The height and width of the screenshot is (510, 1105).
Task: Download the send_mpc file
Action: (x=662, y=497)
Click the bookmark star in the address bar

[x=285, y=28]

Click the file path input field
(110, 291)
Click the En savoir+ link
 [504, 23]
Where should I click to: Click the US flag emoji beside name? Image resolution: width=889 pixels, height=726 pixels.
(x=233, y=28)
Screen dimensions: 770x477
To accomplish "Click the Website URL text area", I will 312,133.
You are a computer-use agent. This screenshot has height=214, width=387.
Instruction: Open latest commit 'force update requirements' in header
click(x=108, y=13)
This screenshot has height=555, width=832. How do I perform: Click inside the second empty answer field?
⁂
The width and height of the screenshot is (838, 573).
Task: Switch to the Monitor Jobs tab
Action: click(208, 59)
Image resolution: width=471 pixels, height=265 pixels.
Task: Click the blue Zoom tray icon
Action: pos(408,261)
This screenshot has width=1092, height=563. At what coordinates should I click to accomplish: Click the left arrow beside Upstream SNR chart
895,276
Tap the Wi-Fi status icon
⁂
- How to complete this task
Look in the material above for the line with "You are a computer-use" and the line with "This screenshot has height=555, width=832.", and transcribe exactly those lines and all lines between them, nothing more.

- Answer section
You are a computer-use agent. This screenshot has height=214, width=387.
Instruction: Open latest commit 'force update requirements' in header
click(x=108, y=13)
This screenshot has height=555, width=832. How do I perform: Click inside the second empty answer field?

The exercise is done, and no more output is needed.